[[ Record extracts, beginning ]]

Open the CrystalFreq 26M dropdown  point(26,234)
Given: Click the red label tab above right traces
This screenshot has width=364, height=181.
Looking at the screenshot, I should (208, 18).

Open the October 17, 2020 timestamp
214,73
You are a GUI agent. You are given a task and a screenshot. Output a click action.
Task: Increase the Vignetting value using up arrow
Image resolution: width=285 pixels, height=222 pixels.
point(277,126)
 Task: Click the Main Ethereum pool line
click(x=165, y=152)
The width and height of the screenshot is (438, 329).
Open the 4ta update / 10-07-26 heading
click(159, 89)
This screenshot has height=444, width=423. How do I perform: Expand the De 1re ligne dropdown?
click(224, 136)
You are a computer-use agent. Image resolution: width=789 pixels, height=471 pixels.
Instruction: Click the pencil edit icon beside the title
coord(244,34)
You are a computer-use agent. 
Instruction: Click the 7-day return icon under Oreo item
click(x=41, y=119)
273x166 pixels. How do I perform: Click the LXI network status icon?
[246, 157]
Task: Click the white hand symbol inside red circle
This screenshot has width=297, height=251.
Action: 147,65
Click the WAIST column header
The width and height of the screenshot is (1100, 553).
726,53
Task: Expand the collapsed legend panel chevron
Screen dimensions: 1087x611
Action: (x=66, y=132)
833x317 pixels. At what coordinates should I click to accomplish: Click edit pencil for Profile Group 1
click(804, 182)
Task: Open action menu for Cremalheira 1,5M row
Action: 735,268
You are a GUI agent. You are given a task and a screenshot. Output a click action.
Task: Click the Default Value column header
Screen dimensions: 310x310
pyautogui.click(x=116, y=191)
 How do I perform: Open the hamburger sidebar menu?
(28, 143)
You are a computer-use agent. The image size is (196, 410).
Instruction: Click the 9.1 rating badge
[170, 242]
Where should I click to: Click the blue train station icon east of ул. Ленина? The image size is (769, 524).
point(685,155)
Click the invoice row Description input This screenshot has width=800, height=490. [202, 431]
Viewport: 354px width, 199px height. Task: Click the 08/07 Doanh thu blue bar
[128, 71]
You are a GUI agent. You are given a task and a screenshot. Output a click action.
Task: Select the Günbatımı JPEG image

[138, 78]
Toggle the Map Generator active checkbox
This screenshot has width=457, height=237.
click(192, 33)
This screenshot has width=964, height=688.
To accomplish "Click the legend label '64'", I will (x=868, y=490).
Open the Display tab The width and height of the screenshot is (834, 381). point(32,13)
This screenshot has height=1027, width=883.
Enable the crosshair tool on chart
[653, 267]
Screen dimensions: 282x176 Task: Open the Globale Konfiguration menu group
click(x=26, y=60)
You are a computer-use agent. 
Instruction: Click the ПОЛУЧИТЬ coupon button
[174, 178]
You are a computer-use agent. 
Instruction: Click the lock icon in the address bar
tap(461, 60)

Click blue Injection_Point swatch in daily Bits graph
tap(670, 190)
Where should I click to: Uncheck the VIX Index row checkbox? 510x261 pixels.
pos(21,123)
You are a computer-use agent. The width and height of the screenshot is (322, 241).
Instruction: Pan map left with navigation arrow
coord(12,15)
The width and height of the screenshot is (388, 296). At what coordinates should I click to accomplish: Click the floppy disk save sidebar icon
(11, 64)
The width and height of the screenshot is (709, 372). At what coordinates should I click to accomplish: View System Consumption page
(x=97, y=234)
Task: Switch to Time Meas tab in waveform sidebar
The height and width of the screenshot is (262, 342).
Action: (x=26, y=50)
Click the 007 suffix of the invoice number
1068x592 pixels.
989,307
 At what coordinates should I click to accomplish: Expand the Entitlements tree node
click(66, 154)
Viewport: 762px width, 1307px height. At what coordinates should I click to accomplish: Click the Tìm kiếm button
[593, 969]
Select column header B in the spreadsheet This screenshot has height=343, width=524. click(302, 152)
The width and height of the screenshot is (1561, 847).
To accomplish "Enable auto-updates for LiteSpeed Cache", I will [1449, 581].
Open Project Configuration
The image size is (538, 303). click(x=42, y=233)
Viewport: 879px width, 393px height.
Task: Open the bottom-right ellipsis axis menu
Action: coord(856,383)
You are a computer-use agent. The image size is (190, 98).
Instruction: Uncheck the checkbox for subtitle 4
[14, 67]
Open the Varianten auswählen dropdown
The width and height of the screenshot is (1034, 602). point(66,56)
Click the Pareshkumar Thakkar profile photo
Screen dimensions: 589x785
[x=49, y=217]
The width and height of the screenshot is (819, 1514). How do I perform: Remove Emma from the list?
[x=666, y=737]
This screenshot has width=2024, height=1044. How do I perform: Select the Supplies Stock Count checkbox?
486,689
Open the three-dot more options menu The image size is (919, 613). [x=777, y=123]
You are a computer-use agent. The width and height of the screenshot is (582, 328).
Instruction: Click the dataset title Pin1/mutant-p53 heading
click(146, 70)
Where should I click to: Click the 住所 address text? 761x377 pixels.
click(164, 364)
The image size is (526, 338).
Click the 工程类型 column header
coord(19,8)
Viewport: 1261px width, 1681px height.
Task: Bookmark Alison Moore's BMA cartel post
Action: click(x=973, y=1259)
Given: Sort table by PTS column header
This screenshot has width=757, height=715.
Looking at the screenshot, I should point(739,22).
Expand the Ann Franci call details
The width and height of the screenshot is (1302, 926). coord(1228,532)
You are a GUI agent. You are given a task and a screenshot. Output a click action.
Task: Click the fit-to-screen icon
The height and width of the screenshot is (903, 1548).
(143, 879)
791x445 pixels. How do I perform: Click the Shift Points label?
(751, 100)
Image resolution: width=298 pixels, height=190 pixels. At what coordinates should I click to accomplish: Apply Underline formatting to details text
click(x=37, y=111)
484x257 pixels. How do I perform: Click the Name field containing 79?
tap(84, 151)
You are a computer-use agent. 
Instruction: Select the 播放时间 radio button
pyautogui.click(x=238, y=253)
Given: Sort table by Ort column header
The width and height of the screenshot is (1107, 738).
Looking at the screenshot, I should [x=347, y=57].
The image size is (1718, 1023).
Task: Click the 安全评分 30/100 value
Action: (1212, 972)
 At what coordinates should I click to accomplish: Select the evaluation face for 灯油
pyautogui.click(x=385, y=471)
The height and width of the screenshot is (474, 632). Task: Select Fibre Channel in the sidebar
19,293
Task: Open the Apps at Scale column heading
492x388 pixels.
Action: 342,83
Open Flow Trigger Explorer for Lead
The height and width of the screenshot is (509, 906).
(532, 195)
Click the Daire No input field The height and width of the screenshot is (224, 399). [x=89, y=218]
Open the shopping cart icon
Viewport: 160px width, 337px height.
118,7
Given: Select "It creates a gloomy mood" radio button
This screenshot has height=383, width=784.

[[ Record extracts, end ]]

--- Work task ---
All of the data is to be written out again, word for word.

--- Task response ---
Open the CrystalFreq 26M dropdown  point(26,234)
Given: Click the red label tab above right traces
This screenshot has width=364, height=181.
Looking at the screenshot, I should (208, 18).

Open the October 17, 2020 timestamp
214,73
You are a GUI agent. You are given a task and a screenshot. Output a click action.
Task: Increase the Vignetting value using up arrow
Image resolution: width=285 pixels, height=222 pixels.
point(277,126)
 Task: Click the Main Ethereum pool line
click(x=165, y=152)
The width and height of the screenshot is (438, 329).
Open the 4ta update / 10-07-26 heading
click(159, 89)
This screenshot has height=444, width=423. How do I perform: Expand the De 1re ligne dropdown?
click(224, 136)
You are a computer-use agent. Image resolution: width=789 pixels, height=471 pixels.
Instruction: Click the pencil edit icon beside the title
coord(244,34)
You are a computer-use agent. 
Instruction: Click the 7-day return icon under Oreo item
click(x=41, y=119)
273x166 pixels. How do I perform: Click the LXI network status icon?
[246, 157]
Task: Click the white hand symbol inside red circle
This screenshot has width=297, height=251.
Action: 147,65
Click the WAIST column header
The width and height of the screenshot is (1100, 553).
726,53
Task: Expand the collapsed legend panel chevron
Screen dimensions: 1087x611
Action: (x=66, y=132)
833x317 pixels. At what coordinates should I click to accomplish: Click edit pencil for Profile Group 1
click(804, 182)
Task: Open action menu for Cremalheira 1,5M row
Action: 735,268
You are a GUI agent. You are given a task and a screenshot. Output a click action.
Task: Click the Default Value column header
Screen dimensions: 310x310
pyautogui.click(x=116, y=191)
 How do I perform: Open the hamburger sidebar menu?
(28, 143)
You are a computer-use agent. The image size is (196, 410).
Instruction: Click the 9.1 rating badge
[170, 242]
Where should I click to: Click the blue train station icon east of ул. Ленина? The image size is (769, 524).
point(685,155)
Click the invoice row Description input This screenshot has width=800, height=490. [202, 431]
Viewport: 354px width, 199px height. Task: Click the 08/07 Doanh thu blue bar
[128, 71]
You are a GUI agent. You are given a task and a screenshot. Output a click action.
Task: Select the Günbatımı JPEG image

[138, 78]
Toggle the Map Generator active checkbox
This screenshot has width=457, height=237.
click(192, 33)
This screenshot has width=964, height=688.
To accomplish "Click the legend label '64'", I will (x=868, y=490).
Open the Display tab The width and height of the screenshot is (834, 381). point(32,13)
This screenshot has height=1027, width=883.
Enable the crosshair tool on chart
[653, 267]
Screen dimensions: 282x176 Task: Open the Globale Konfiguration menu group
click(x=26, y=60)
You are a computer-use agent. 
Instruction: Click the ПОЛУЧИТЬ coupon button
[174, 178]
You are a computer-use agent. 
Instruction: Click the lock icon in the address bar
tap(461, 60)

Click blue Injection_Point swatch in daily Bits graph
tap(670, 190)
Where should I click to: Uncheck the VIX Index row checkbox? 510x261 pixels.
pos(21,123)
You are a computer-use agent. The width and height of the screenshot is (322, 241).
Instruction: Pan map left with navigation arrow
coord(12,15)
The width and height of the screenshot is (388, 296). At what coordinates should I click to accomplish: Click the floppy disk save sidebar icon
(11, 64)
The width and height of the screenshot is (709, 372). At what coordinates should I click to accomplish: View System Consumption page
(x=97, y=234)
Task: Switch to Time Meas tab in waveform sidebar
The height and width of the screenshot is (262, 342).
Action: (x=26, y=50)
Click the 007 suffix of the invoice number
1068x592 pixels.
989,307
 At what coordinates should I click to accomplish: Expand the Entitlements tree node
click(66, 154)
Viewport: 762px width, 1307px height. At what coordinates should I click to accomplish: Click the Tìm kiếm button
[593, 969]
Select column header B in the spreadsheet This screenshot has height=343, width=524. click(302, 152)
The width and height of the screenshot is (1561, 847).
To accomplish "Enable auto-updates for LiteSpeed Cache", I will [1449, 581].
Open Project Configuration
The image size is (538, 303). click(x=42, y=233)
Viewport: 879px width, 393px height.
Task: Open the bottom-right ellipsis axis menu
Action: coord(856,383)
You are a computer-use agent. The image size is (190, 98).
Instruction: Uncheck the checkbox for subtitle 4
[14, 67]
Open the Varianten auswählen dropdown
The width and height of the screenshot is (1034, 602). point(66,56)
Click the Pareshkumar Thakkar profile photo
Screen dimensions: 589x785
[x=49, y=217]
The width and height of the screenshot is (819, 1514). How do I perform: Remove Emma from the list?
[x=666, y=737]
This screenshot has width=2024, height=1044. How do I perform: Select the Supplies Stock Count checkbox?
486,689
Open the three-dot more options menu The image size is (919, 613). [x=777, y=123]
You are a computer-use agent. The width and height of the screenshot is (582, 328).
Instruction: Click the dataset title Pin1/mutant-p53 heading
click(146, 70)
Where should I click to: Click the 住所 address text? 761x377 pixels.
click(164, 364)
The image size is (526, 338).
Click the 工程类型 column header
coord(19,8)
Viewport: 1261px width, 1681px height.
Task: Bookmark Alison Moore's BMA cartel post
Action: click(x=973, y=1259)
Given: Sort table by PTS column header
This screenshot has width=757, height=715.
Looking at the screenshot, I should point(739,22).
Expand the Ann Franci call details
The width and height of the screenshot is (1302, 926). coord(1228,532)
You are a GUI agent. You are given a task and a screenshot. Output a click action.
Task: Click the fit-to-screen icon
The height and width of the screenshot is (903, 1548).
(143, 879)
791x445 pixels. How do I perform: Click the Shift Points label?
(751, 100)
Image resolution: width=298 pixels, height=190 pixels. At what coordinates should I click to accomplish: Apply Underline formatting to details text
click(x=37, y=111)
484x257 pixels. How do I perform: Click the Name field containing 79?
tap(84, 151)
You are a computer-use agent. 
Instruction: Select the 播放时间 radio button
pyautogui.click(x=238, y=253)
Given: Sort table by Ort column header
The width and height of the screenshot is (1107, 738).
Looking at the screenshot, I should [x=347, y=57].
The image size is (1718, 1023).
Task: Click the 安全评分 30/100 value
Action: (1212, 972)
 At what coordinates should I click to accomplish: Select the evaluation face for 灯油
pyautogui.click(x=385, y=471)
The height and width of the screenshot is (474, 632). Task: Select Fibre Channel in the sidebar
19,293
Task: Open the Apps at Scale column heading
492x388 pixels.
Action: 342,83
Open Flow Trigger Explorer for Lead
The height and width of the screenshot is (509, 906).
(532, 195)
Click the Daire No input field The height and width of the screenshot is (224, 399). [x=89, y=218]
Open the shopping cart icon
Viewport: 160px width, 337px height.
118,7
Given: Select "It creates a gloomy mood" radio button
This screenshot has height=383, width=784.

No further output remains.